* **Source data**

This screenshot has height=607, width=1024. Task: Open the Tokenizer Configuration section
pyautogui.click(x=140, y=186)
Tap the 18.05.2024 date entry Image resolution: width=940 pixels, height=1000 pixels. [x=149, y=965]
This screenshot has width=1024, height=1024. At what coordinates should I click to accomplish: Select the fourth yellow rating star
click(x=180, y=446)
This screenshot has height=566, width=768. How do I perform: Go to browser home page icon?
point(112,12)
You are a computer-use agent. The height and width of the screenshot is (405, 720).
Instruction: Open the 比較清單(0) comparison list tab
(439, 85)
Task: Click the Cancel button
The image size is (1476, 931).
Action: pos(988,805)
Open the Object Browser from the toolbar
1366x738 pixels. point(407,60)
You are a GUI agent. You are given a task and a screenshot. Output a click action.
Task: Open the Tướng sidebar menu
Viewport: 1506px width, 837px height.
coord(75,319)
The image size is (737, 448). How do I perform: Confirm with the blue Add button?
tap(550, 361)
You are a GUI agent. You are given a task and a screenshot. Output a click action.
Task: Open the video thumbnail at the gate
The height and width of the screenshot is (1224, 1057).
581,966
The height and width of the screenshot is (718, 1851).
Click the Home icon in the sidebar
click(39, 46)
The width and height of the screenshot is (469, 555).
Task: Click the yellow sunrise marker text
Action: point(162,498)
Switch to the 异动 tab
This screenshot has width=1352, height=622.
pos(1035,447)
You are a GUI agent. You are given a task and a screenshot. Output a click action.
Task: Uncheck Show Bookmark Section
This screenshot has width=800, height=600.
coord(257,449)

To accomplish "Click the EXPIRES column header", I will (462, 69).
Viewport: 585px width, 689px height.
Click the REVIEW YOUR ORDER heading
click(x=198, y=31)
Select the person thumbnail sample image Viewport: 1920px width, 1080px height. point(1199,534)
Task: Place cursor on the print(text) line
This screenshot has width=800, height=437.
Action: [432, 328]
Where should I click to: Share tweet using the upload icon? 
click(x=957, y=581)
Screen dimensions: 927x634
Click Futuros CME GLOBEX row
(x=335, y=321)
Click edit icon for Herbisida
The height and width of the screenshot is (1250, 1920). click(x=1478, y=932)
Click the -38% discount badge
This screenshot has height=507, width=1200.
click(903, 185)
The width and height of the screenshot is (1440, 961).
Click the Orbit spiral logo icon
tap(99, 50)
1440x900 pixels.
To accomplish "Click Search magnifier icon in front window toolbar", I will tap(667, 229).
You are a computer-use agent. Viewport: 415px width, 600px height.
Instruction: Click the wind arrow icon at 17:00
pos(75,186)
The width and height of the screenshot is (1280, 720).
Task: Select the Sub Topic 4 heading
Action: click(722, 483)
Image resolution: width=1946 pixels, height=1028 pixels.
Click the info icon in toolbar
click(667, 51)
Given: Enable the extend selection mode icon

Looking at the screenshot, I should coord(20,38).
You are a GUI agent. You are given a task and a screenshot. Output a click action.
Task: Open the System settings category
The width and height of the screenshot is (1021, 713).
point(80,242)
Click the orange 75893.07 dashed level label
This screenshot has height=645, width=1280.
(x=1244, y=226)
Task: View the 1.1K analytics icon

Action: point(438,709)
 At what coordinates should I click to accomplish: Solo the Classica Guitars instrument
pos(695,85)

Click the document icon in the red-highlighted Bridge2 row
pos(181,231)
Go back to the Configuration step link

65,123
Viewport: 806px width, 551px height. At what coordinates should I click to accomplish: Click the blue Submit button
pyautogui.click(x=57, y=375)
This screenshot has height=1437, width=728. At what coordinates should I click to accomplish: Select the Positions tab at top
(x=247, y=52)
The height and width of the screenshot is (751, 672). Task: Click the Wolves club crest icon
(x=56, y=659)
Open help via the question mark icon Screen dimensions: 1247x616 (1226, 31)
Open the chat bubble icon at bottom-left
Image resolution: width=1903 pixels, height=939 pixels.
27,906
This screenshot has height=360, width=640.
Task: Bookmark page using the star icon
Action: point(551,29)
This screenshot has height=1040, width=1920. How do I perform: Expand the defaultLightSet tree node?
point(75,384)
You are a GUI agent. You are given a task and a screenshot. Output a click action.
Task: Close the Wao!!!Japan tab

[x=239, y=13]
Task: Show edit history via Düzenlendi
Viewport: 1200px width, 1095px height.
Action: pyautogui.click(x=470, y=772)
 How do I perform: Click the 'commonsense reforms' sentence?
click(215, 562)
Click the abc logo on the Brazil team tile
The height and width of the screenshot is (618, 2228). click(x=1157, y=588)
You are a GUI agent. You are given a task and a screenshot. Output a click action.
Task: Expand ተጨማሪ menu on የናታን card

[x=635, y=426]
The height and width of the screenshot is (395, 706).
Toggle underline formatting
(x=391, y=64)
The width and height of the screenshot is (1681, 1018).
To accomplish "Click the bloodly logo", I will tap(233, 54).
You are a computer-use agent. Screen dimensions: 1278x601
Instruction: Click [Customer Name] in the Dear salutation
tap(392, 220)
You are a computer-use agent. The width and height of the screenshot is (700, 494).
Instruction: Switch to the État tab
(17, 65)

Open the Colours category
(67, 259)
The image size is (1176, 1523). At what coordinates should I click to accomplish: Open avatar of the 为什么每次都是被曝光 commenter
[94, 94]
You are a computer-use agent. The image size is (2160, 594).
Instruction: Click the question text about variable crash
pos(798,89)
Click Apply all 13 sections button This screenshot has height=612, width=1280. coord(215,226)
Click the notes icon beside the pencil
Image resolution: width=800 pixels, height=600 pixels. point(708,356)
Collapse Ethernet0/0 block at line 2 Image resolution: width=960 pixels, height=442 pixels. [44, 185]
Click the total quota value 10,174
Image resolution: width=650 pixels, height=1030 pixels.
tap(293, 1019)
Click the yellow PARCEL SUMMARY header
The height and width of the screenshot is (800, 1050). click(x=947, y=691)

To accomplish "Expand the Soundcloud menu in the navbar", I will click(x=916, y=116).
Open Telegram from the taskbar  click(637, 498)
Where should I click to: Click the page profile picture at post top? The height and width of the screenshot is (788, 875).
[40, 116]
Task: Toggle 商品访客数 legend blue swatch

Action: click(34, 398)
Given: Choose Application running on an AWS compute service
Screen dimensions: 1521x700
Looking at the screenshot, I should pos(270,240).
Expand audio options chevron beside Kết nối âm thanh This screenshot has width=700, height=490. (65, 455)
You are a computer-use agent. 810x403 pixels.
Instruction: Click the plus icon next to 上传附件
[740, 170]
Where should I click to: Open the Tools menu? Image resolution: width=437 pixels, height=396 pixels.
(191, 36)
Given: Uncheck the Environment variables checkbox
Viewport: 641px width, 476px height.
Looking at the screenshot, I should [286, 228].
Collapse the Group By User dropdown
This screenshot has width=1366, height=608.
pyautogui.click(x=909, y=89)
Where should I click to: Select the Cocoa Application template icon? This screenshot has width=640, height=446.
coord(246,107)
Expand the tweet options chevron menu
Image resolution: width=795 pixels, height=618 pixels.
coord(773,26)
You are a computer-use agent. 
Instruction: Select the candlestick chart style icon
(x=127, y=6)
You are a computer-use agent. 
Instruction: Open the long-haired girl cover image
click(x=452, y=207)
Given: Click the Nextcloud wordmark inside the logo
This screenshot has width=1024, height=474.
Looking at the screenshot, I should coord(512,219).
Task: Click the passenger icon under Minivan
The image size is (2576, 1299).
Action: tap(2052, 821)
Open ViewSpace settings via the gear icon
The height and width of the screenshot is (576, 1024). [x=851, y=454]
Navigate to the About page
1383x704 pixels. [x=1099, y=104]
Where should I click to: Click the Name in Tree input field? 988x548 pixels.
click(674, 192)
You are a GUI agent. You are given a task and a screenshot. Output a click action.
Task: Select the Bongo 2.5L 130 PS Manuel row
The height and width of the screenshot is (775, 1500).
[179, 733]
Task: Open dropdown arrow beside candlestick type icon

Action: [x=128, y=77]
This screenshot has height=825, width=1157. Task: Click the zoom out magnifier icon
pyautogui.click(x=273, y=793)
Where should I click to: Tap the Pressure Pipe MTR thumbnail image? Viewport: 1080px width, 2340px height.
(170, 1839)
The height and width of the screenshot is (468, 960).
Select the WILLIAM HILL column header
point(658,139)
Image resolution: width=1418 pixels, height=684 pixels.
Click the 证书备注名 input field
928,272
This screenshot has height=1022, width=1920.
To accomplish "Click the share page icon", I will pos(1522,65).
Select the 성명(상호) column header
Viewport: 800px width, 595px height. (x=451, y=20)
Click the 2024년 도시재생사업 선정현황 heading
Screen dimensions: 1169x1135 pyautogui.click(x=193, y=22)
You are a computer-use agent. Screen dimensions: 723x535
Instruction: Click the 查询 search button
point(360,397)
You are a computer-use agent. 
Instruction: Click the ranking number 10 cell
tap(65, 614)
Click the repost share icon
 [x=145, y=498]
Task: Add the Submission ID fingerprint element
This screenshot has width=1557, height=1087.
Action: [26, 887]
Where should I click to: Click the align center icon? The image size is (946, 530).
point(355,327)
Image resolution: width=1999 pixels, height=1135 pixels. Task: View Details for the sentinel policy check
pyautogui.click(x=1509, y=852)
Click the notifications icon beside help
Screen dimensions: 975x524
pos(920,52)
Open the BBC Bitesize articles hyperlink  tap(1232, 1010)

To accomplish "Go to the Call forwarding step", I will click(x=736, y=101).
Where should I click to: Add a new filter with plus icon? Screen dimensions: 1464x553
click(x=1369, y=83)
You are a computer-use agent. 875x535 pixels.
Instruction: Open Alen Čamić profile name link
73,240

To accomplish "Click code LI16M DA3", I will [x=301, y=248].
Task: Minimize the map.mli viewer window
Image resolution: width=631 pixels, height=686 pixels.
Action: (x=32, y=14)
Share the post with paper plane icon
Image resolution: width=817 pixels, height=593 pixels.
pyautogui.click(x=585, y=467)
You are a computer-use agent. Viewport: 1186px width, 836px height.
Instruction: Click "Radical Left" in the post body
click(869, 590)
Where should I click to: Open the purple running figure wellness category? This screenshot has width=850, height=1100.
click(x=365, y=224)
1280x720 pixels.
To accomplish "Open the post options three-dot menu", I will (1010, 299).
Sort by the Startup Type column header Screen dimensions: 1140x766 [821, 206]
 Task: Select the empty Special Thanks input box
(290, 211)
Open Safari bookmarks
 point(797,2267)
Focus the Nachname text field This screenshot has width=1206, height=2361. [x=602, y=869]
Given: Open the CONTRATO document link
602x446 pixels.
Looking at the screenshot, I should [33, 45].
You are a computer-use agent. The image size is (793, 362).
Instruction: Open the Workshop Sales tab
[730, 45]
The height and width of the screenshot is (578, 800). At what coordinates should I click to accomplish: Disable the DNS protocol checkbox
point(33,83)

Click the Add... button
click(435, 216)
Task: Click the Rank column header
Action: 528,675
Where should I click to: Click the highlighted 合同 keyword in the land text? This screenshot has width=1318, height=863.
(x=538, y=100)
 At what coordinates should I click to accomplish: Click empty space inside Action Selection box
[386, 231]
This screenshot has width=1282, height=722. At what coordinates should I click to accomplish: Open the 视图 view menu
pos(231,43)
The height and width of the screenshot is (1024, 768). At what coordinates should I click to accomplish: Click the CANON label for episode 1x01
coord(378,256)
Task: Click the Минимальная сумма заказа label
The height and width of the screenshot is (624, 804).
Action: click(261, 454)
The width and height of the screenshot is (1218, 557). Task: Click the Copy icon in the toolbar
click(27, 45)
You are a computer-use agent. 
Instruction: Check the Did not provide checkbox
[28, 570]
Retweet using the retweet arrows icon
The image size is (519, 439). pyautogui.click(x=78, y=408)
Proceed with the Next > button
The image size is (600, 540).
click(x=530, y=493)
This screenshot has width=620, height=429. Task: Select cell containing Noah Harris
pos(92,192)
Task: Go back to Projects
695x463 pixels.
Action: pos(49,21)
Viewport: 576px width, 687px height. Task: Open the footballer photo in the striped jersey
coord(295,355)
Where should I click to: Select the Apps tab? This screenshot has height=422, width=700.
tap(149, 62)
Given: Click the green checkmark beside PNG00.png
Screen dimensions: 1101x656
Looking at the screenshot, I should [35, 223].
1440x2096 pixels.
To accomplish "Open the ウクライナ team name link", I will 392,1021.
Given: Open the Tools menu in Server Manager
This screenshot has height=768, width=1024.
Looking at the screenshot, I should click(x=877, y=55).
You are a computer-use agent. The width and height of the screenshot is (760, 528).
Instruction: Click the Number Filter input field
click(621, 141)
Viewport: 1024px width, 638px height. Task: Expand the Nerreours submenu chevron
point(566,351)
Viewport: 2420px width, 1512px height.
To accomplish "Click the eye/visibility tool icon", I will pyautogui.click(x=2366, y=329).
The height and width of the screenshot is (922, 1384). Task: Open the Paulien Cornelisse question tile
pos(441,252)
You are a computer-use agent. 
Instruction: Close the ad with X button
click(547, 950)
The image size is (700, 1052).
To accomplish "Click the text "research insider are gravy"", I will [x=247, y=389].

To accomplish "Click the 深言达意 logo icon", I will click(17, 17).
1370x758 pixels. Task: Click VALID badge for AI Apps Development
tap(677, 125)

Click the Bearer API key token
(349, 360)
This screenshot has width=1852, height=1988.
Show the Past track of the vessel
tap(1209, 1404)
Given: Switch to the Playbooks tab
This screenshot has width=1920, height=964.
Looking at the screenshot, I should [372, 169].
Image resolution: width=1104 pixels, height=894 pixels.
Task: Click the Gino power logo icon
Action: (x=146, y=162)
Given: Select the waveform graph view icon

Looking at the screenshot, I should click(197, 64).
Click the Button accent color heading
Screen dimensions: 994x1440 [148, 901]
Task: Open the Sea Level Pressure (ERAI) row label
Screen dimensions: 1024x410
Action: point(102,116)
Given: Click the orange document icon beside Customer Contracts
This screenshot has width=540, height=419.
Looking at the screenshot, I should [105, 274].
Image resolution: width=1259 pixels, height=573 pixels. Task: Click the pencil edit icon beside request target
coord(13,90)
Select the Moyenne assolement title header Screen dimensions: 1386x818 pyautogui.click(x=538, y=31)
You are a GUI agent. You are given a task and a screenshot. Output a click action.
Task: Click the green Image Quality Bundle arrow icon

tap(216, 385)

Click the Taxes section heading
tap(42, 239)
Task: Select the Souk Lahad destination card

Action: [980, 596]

* **Exercise aim**
In the entries above, the lines between the one holding "Task: Show edit history via Düzenlendi" and the one holding "is (700, 494).", inclusive, are to be printed exactly as written, and those alone.

* **Output of the task**
Task: Show edit history via Düzenlendi
Viewport: 1200px width, 1095px height.
Action: pyautogui.click(x=470, y=772)
 How do I perform: Click the 'commonsense reforms' sentence?
click(215, 562)
Click the abc logo on the Brazil team tile
The height and width of the screenshot is (618, 2228). click(x=1157, y=588)
You are a GUI agent. You are given a task and a screenshot. Output a click action.
Task: Expand ተጨማሪ menu on የናታን card

[x=635, y=426]
The height and width of the screenshot is (395, 706).
Toggle underline formatting
(x=391, y=64)
The width and height of the screenshot is (1681, 1018).
To accomplish "Click the bloodly logo", I will tap(233, 54).
You are a computer-use agent. Screen dimensions: 1278x601
Instruction: Click [Customer Name] in the Dear salutation
tap(392, 220)
You are a computer-use agent. The width and height of the screenshot is (700, 494).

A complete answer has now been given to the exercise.